Exercise description - An exact transcript of the records is what this task asks for.

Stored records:
■ ■ ■ ■ ■

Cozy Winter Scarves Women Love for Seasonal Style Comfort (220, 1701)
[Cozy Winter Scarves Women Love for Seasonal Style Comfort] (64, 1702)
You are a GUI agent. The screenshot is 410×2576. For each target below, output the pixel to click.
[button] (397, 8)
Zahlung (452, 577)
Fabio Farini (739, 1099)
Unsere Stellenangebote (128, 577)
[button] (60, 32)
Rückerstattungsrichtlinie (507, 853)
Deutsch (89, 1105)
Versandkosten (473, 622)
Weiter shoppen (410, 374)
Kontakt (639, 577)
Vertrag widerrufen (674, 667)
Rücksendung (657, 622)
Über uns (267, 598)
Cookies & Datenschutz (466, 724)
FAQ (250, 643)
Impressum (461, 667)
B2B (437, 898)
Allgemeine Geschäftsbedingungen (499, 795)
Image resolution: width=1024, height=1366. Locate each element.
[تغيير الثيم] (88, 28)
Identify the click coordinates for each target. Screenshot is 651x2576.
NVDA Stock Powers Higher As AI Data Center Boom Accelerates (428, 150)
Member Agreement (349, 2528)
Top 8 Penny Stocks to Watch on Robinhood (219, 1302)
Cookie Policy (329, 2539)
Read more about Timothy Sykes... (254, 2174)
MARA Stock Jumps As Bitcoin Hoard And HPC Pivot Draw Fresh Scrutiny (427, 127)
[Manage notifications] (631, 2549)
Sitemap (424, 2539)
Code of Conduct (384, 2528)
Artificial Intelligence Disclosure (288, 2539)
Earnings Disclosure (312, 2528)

■ ■ ■ ■ ■

Result -
Cozy Winter Scarves Women Love for Seasonal Style Comfort (220, 1701)
[Cozy Winter Scarves Women Love for Seasonal Style Comfort] (64, 1702)
You are a GUI agent. The screenshot is 410×2576. For each target below, output the pixel to click.
[button] (397, 8)
Zahlung (452, 577)
Fabio Farini (739, 1099)
Unsere Stellenangebote (128, 577)
[button] (60, 32)
Rückerstattungsrichtlinie (507, 853)
Deutsch (89, 1105)
Versandkosten (473, 622)
Weiter shoppen (410, 374)
Kontakt (639, 577)
Vertrag widerrufen (674, 667)
Rücksendung (657, 622)
Über uns (267, 598)
Cookies & Datenschutz (466, 724)
FAQ (250, 643)
Impressum (461, 667)
B2B (437, 898)
Allgemeine Geschäftsbedingungen (499, 795)
Image resolution: width=1024, height=1366. Locate each element.
[تغيير الثيم] (88, 28)
Identify the click coordinates for each target. Screenshot is 651x2576.
NVDA Stock Powers Higher As AI Data Center Boom Accelerates (428, 150)
Member Agreement (349, 2528)
Top 8 Penny Stocks to Watch on Robinhood (219, 1302)
Cookie Policy (329, 2539)
Read more about Timothy Sykes... (254, 2174)
MARA Stock Jumps As Bitcoin Hoard And HPC Pivot Draw Fresh Scrutiny (427, 127)
[Manage notifications] (631, 2549)
Sitemap (424, 2539)
Code of Conduct (384, 2528)
Artificial Intelligence Disclosure (288, 2539)
Earnings Disclosure (312, 2528)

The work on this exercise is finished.